- **Material supplied**
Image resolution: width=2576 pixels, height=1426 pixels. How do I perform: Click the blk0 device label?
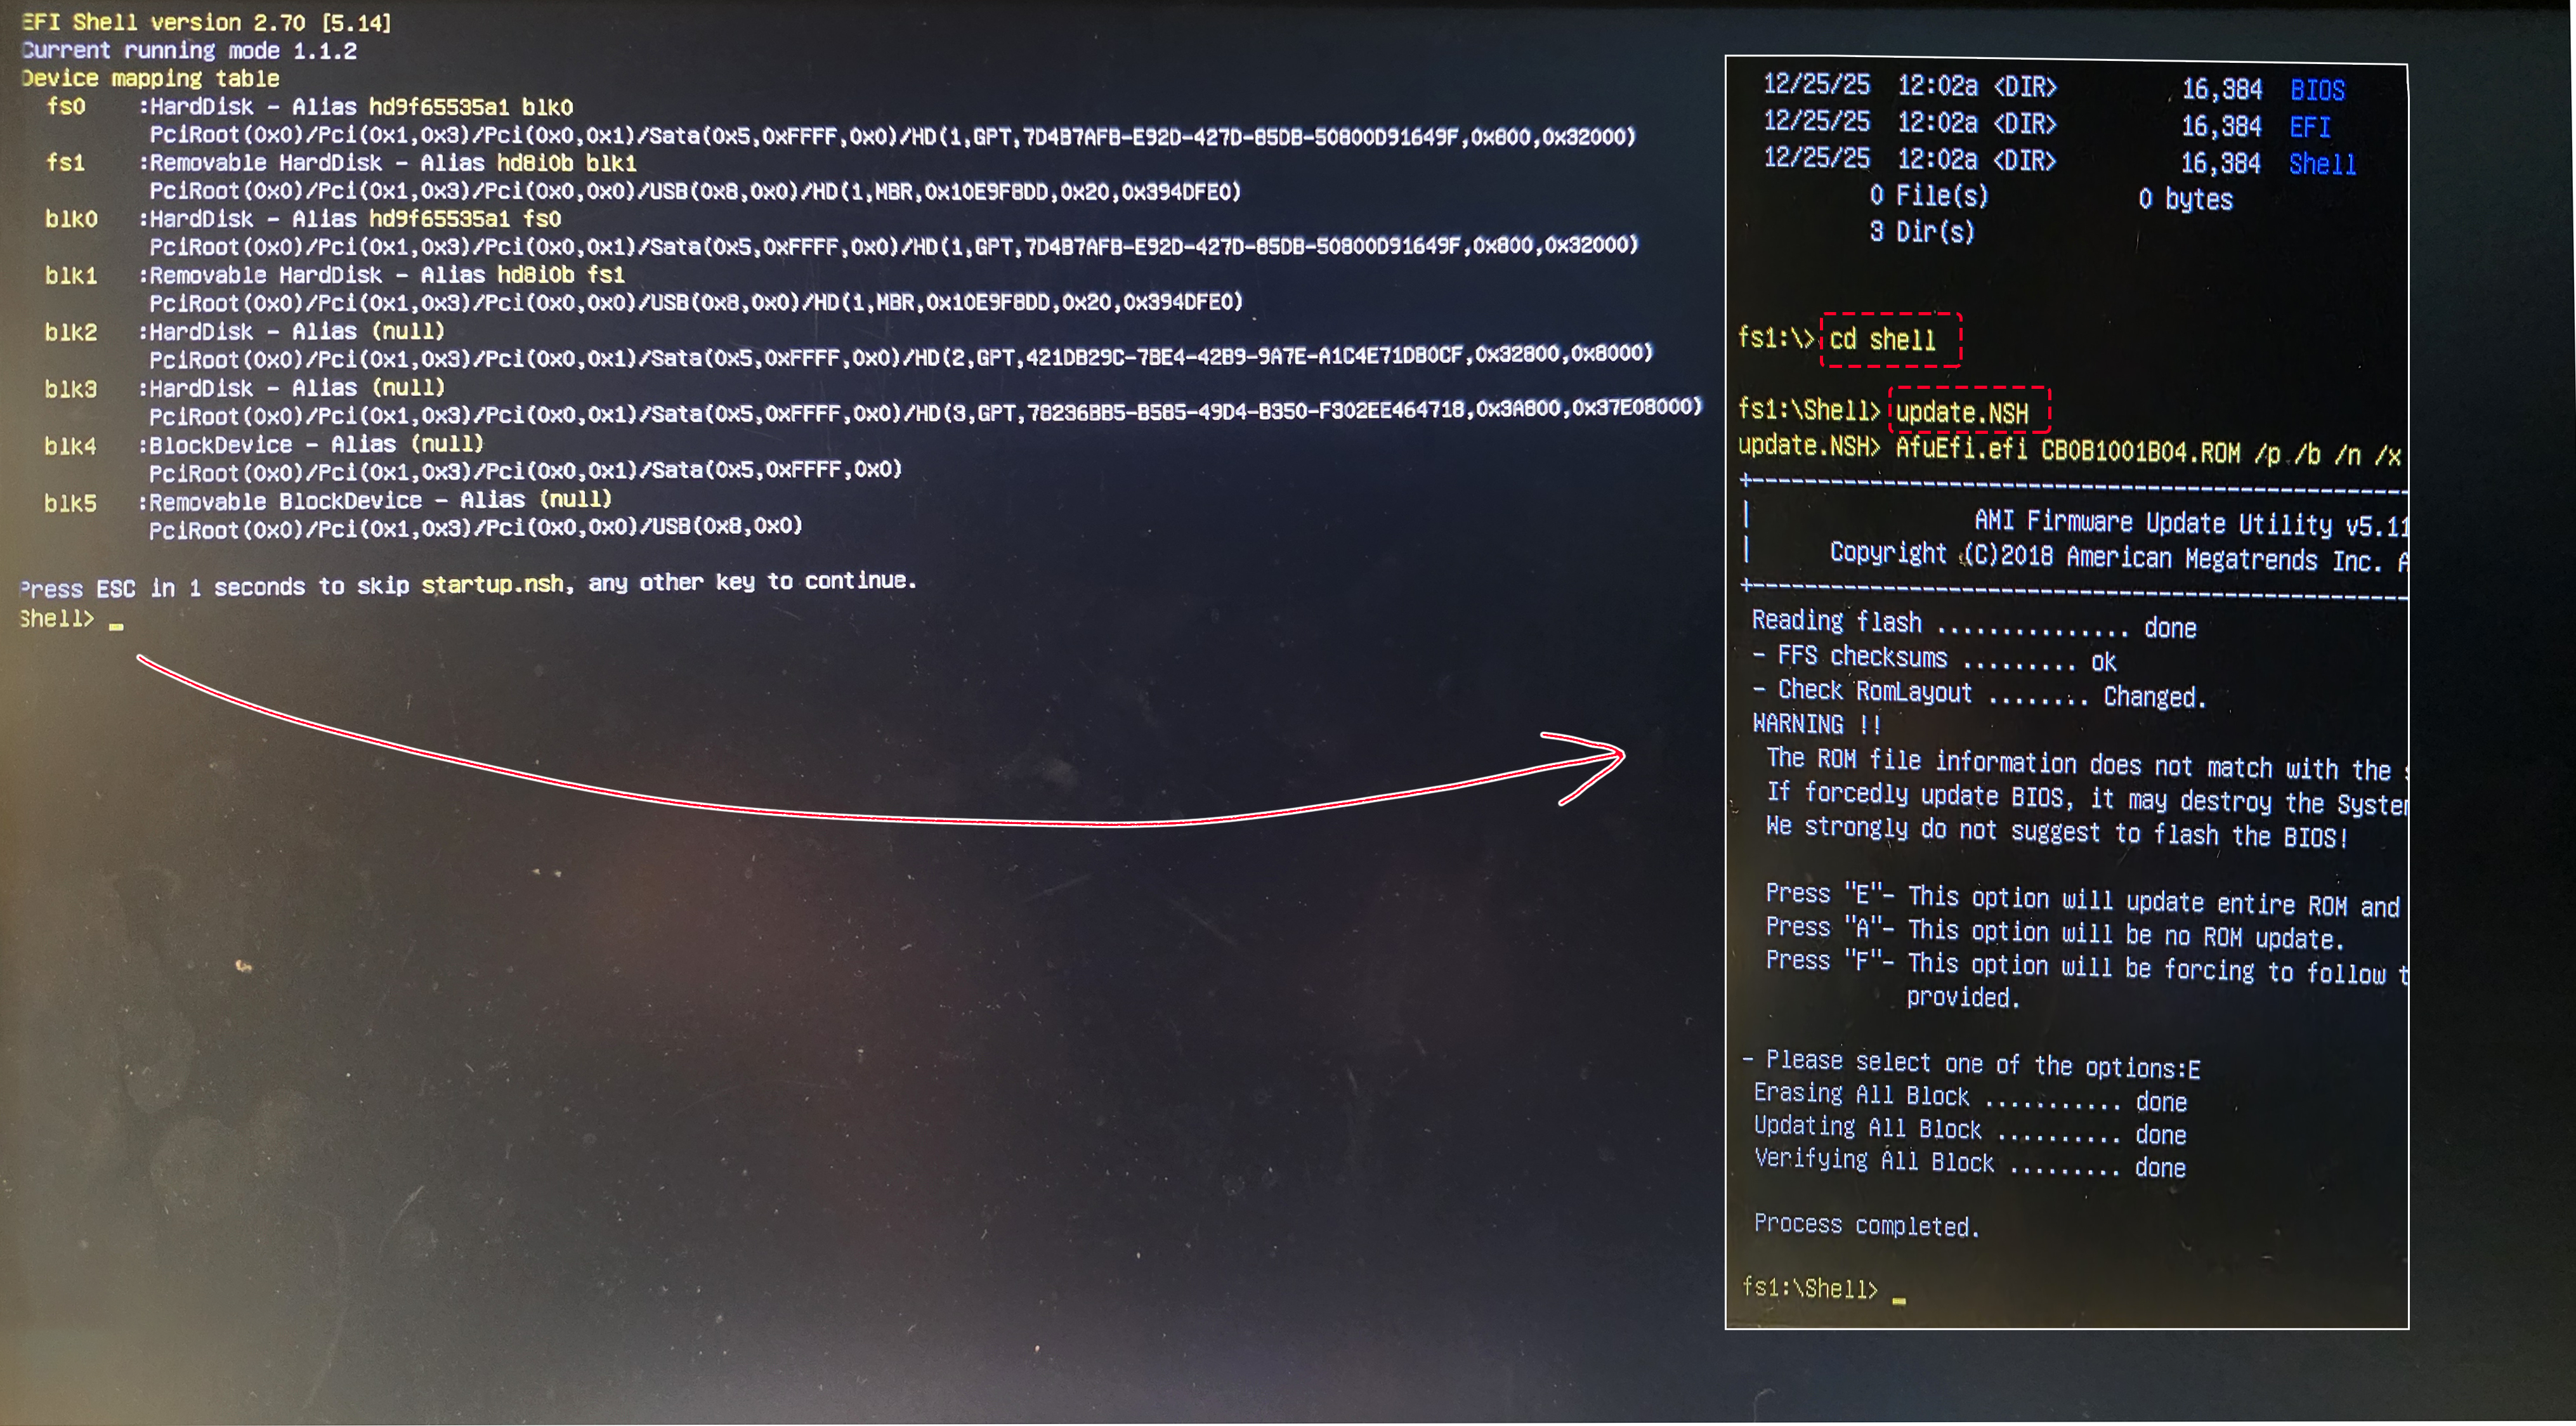pos(71,218)
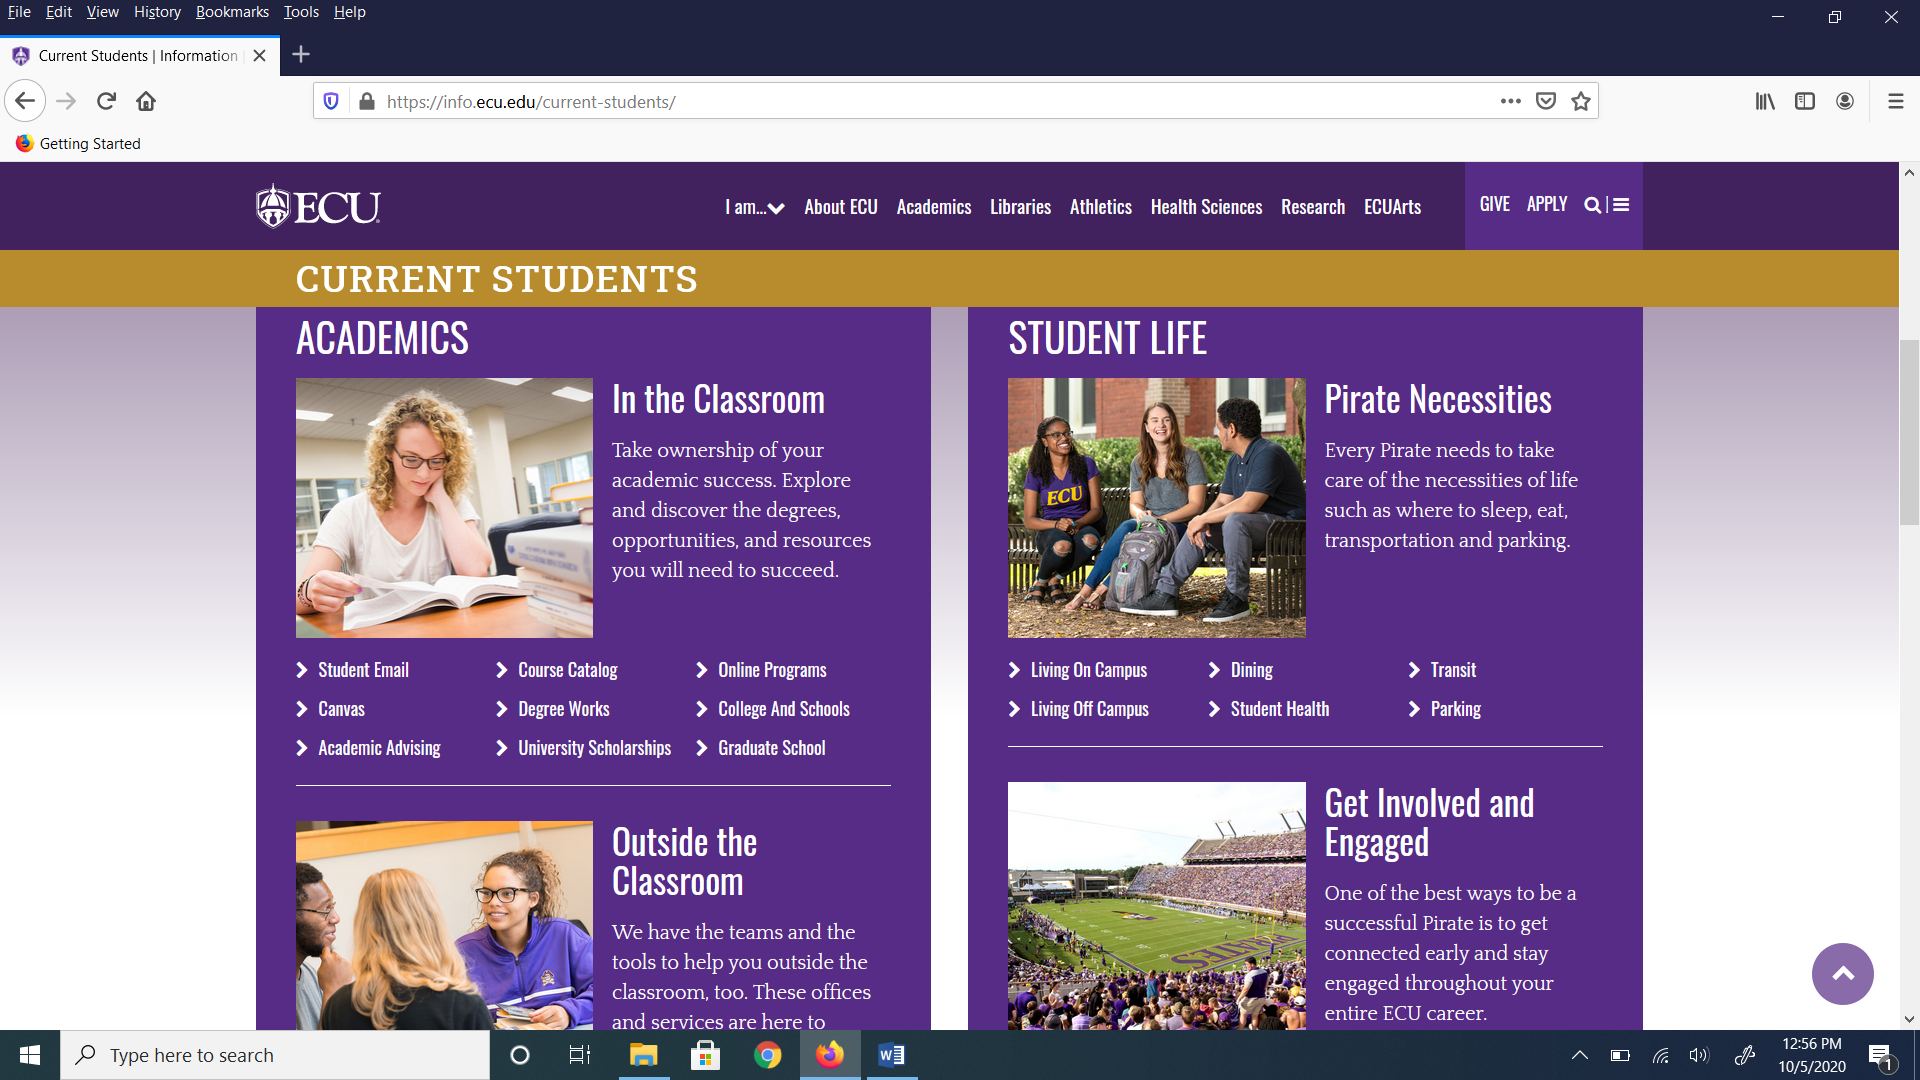Click the Windows taskbar search box

point(275,1055)
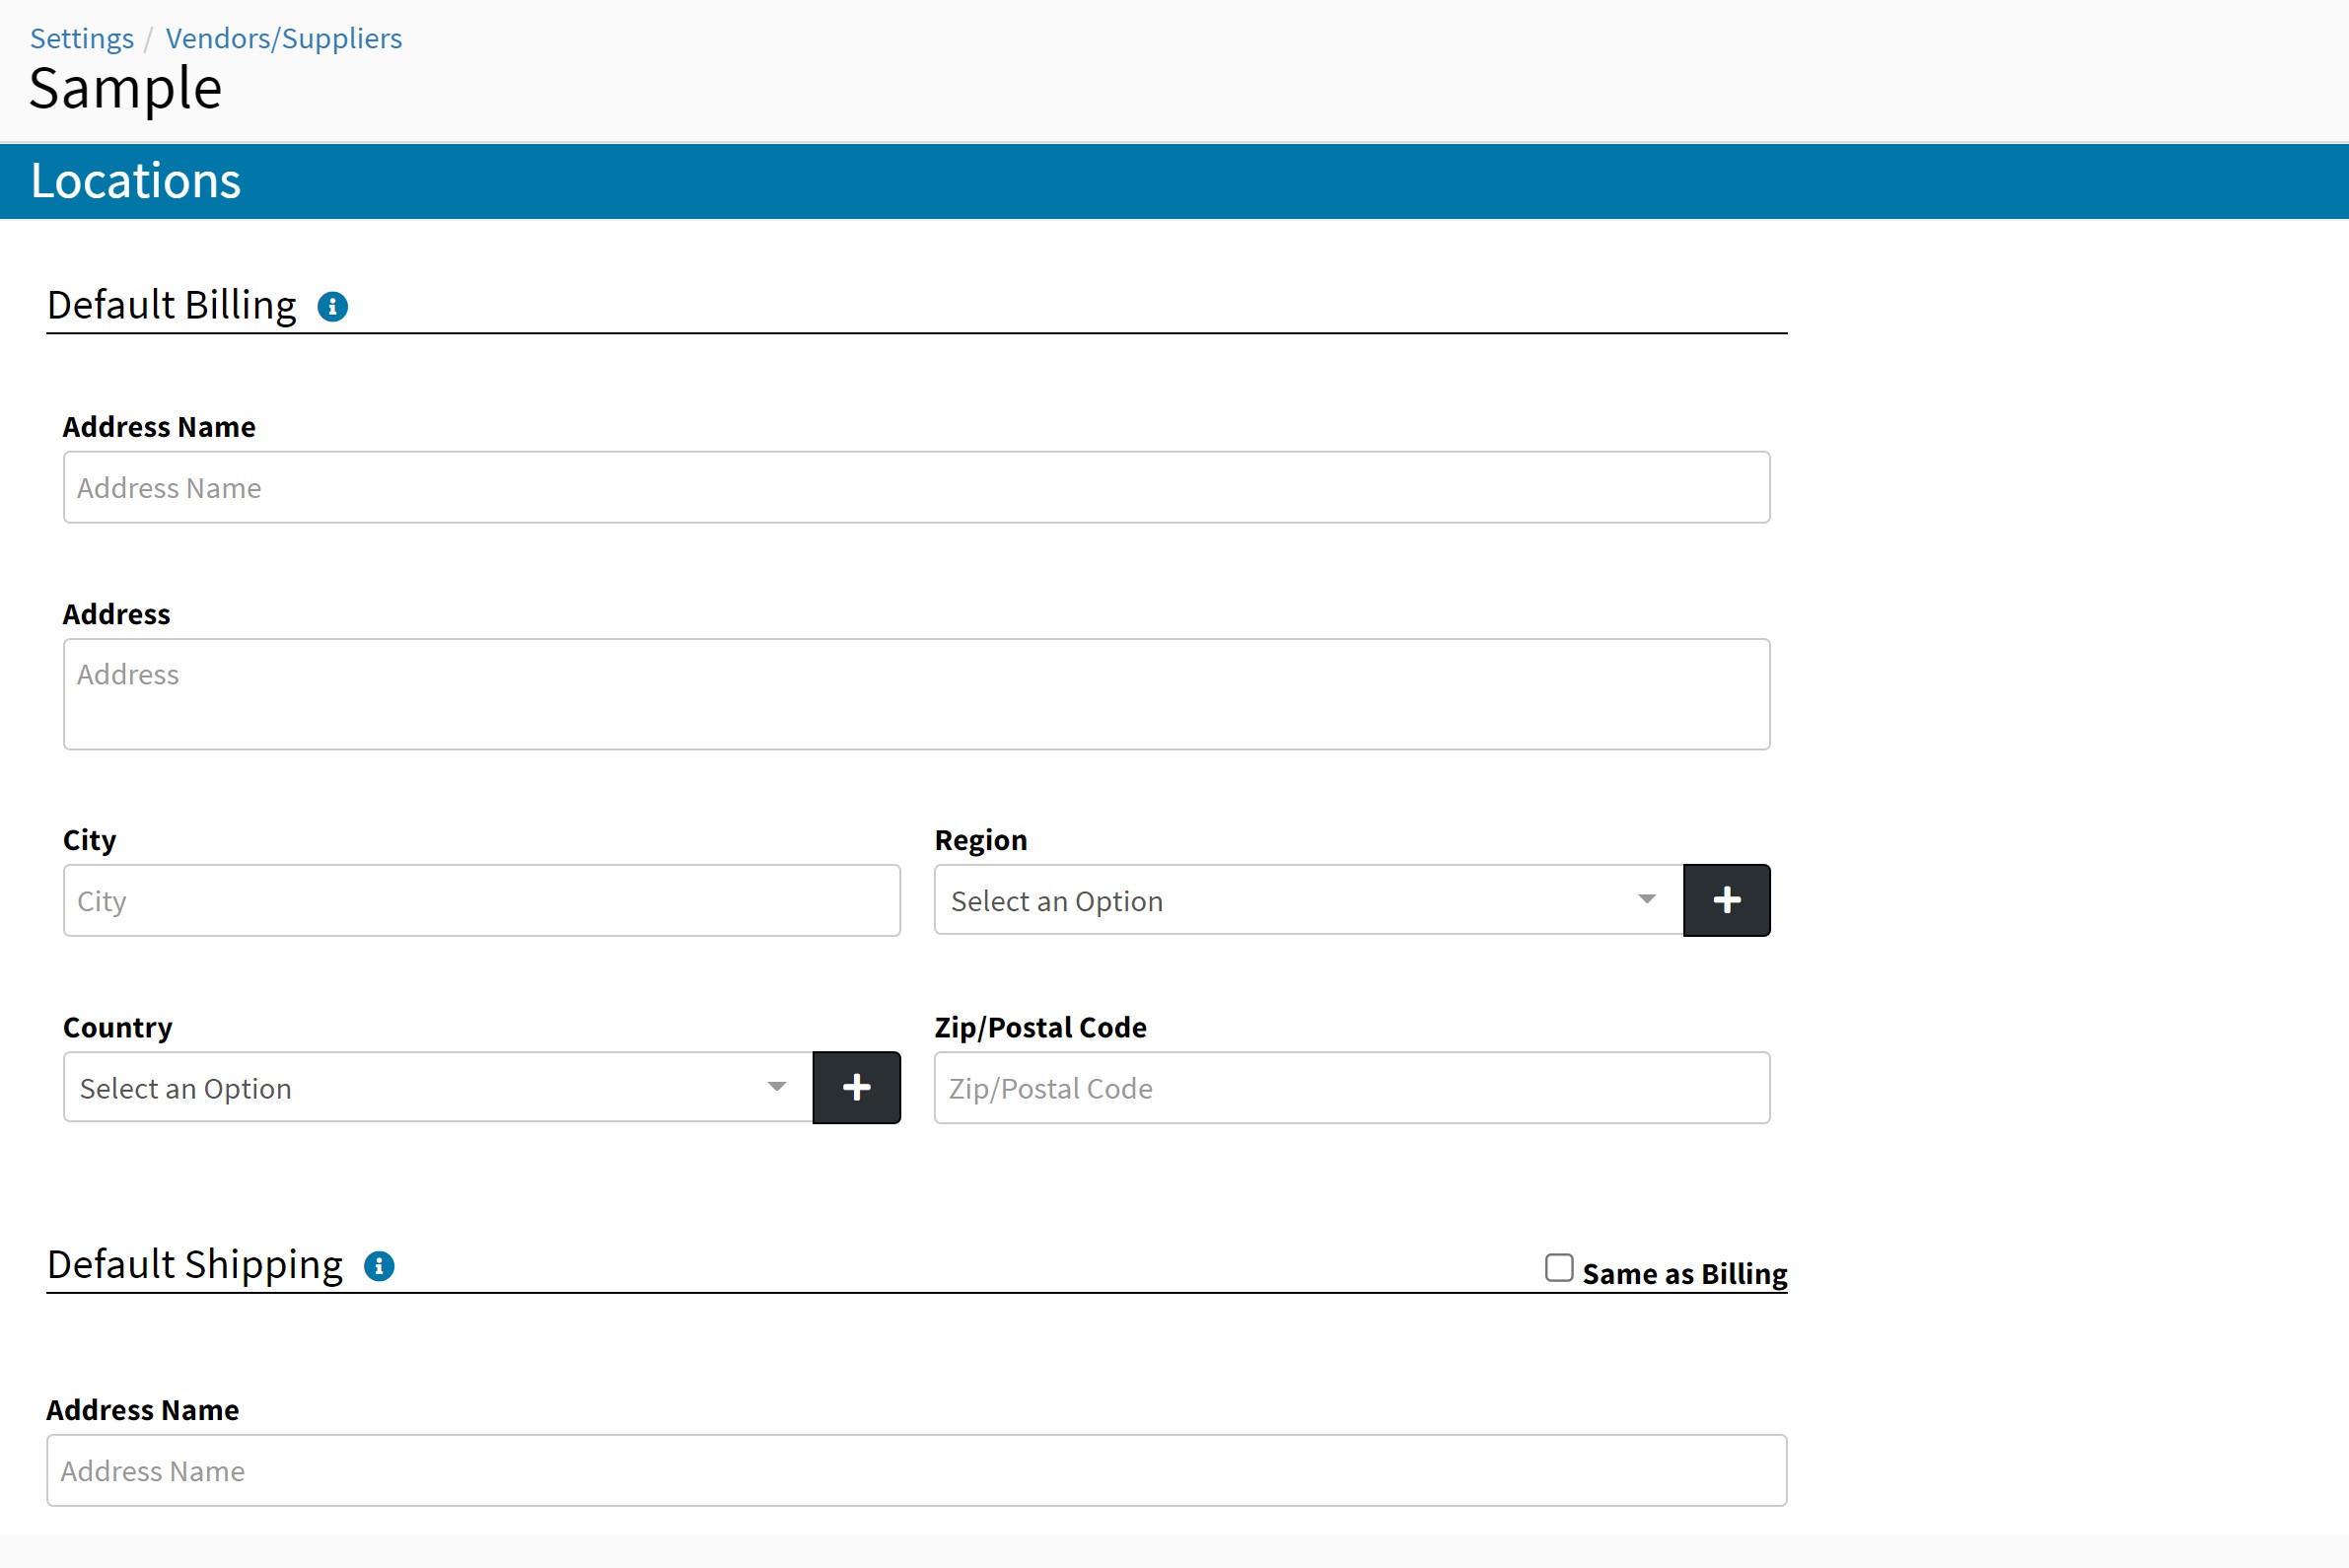Open the Region select dropdown

pos(1290,900)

- **Aim of the task**
All of the material goes into the answer exactly as it stands, except for the pictures.

- **Written reply**
Image resolution: width=2576 pixels, height=1426 pixels. How do I perform: Click the blk0 device label?
pos(71,218)
Click the Windows taskbar search box

point(275,1055)
Open the Region select dropdown

pos(1290,900)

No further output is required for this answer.